Horizon mapping is a texture mapping technique in 3D computer graphics used to simulate realistic self-shadowing on surfaces with displaced details, such as bump maps or other digital elevation models (DEMs). It achieves this by pre-recording the shape of the surrounding terrain for every point on a surface, allowing the graphics engine to quickly check if a light source is blocked by these features.^[1] This results in the illusion of bumps casting shadows on one another, greatly enhancing depth perception without the performance cost of modifying the underlying 3D geometry.^[2] Horizon mapping was introduced by Nelson L. Max in 1988.^[3]

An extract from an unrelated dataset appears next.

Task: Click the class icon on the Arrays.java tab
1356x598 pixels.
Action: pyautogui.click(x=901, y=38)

Modern implementations of horizon mapping are often compressed to save memory and are frequently used for rendering massive, tile-based environments like planetary terrains.^[4]

History and purpose

Standard bump mapping creates the illusion of surface detail by perturbing surface normals, but it does not account for the "bumps" casting shadows on each other.^[2] Horizon mapping was introduced by Nelson L. Max in his 1988 paper, Horizon mapping: shadows for bump-mapped surfaces, to overcome this limitation.^[3] By precomputing how much light is blocked by the surrounding geometry, the technique enables fast, realistic self-shadowing that dramatically enhances depth perception without the performance cost of rendering full 3D geometry.

Mechanism

The core mechanism of horizon mapping relies on precomputing the profile of the visible horizon. For each pixel or point on the terrain texture, the algorithm calculates the maximum elevation angle of the surrounding geometry across a set of quantized azimuthal directions.^[1]

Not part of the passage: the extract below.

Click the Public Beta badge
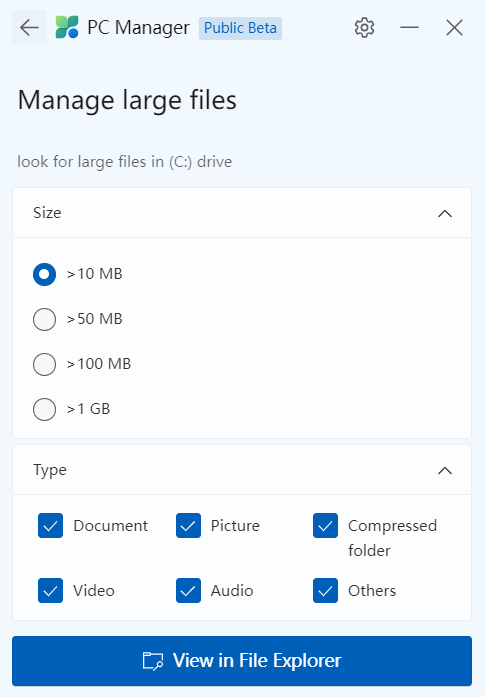The image size is (485, 697). click(240, 28)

During real-time rendering, the engine calculates the elevation and azimuth of the scene's light source (such as the Sun). By mapping the light's azimuth to the precomputed discrete directions and interpolating the corresponding horizon elevation, the algorithm can instantly compare the light's angle against the local horizon. If the light source's elevation is below the recorded horizon elevation, the point is in shadow. If it is above, it is illuminated.

Modern applications

Horizon mapping is highly advantageous for massive, tile-based environments, such as planetary-scale video games, flight simulators, or scientific visualizations. Because all the information required to calculate shadows is stored locally in the horizon map texture, the rendering engine does not need to keep massive amounts of out-of-view terrain geometry loaded in memory to cast accurate shadows.^[4]

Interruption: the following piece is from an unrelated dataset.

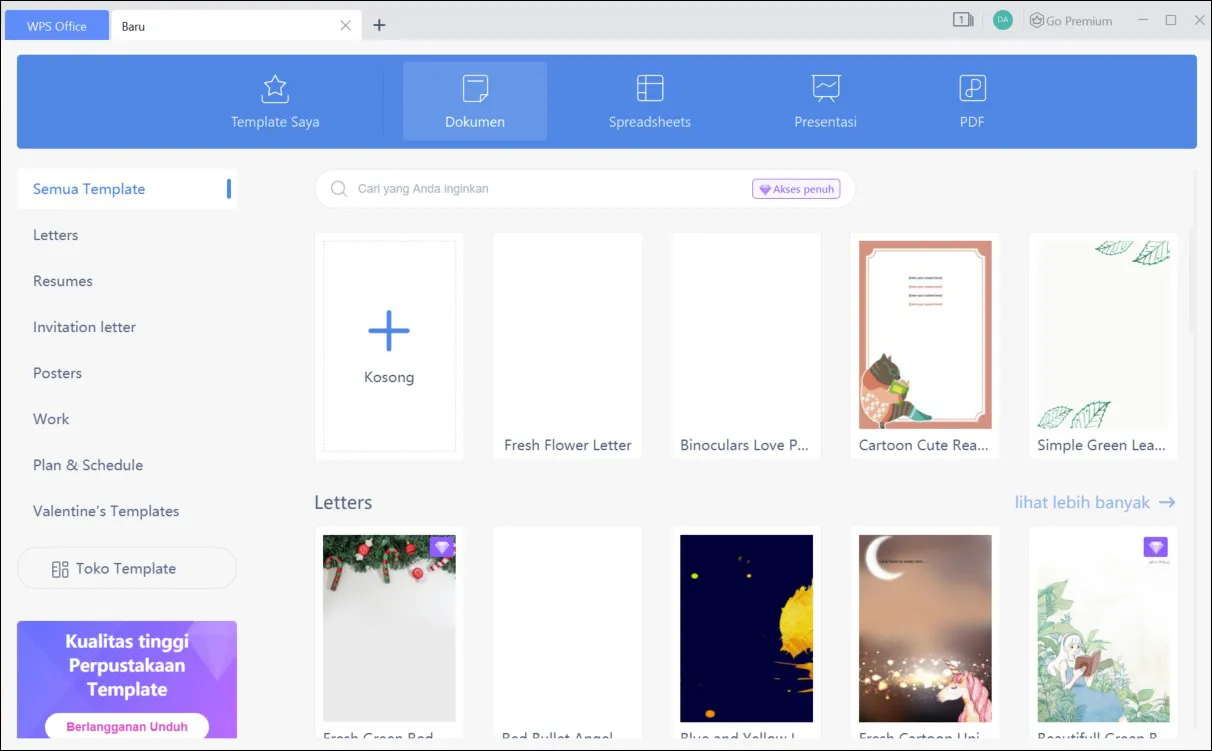Select the Letters category in sidebar
Screen dimensions: 1212x751
(x=55, y=234)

Recent research has further optimized the memory footprint of this technique. For example, a 2025 paper demonstrated that using a truncated Fourier series can compress the horizon data into a single multi-resolution texture, enabling engines to render real-time soft shadows on planetary scales with a minimal memory budget.^[4]

References

^ ^a ^b Anderson, S.E.; Levoy, M. (2002). "Unwrapping and visualizing cuneiform tablets". IEEE Computer Graphics and Applications. 22 (6): 82–88. doi:10.1109/MCG.2002.1046632. ISSN 0272-1716.
^ ^a ^b Möller, Tomas; Haines, Eric; Hoffman, Naty (2018). Real-time rendering (4th ed.). Boca Raton: CRC Press, Taylor and Francis Group. ISBN 978-1-351-81615-1.
^ ^a ^b Max, Nelson L. (1988). "Horizon mapping: shadows for bump-mapped surfaces". The Visual Computer. 4 (2): 109–117. doi:10.1007/BF01905562. ISSN 0178-2789.
^ ^a ^b ^c Fritsch, Jonathan; Schneegans, Simon; Friederichs, Fabian; Flatken, Markus; Eisemann, Martin; Gerndt, Andreas (2025). "Fast Planetary Shadows using Fourier-Compressed Horizon Maps". High-Performance Graphics - Symposium Papers. doi:10.2312/HPG.20251171.

External links

Fast Planetary Shadows using Fourier-Compressed Horizon Maps, Video presentation from HPG 2025 demonstrating modern horizon mapping.

[:0-1] Anderson, S.E.; Levoy, M. (2002). "Unwrapping and visualizing cuneiform tablets". IEEE Computer Graphics and Applications. 22 (6): 82–88. doi:10.1109/MCG.2002.1046632. ISSN 0272-1716.

[:1-2] Möller, Tomas; Haines, Eric; Hoffman, Naty (2018). Real-time rendering (4th ed.). Boca Raton: CRC Press, Taylor and Francis Group. ISBN 978-1-351-81615-1.

[:2-3] Max, Nelson L. (1988). "Horizon mapping: shadows for bump-mapped surfaces". The Visual Computer. 4 (2): 109–117. doi:10.1007/BF01905562. ISSN 0178-2789.

[:3-4] Fritsch, Jonathan; Schneegans, Simon; Friederichs, Fabian; Flatken, Markus; Eisemann, Martin; Gerndt, Andreas (2025). "Fast Planetary Shadows using Fourier-Compressed Horizon Maps". High-Performance Graphics - Symposium Papers. doi:10.2312/HPG.20251171.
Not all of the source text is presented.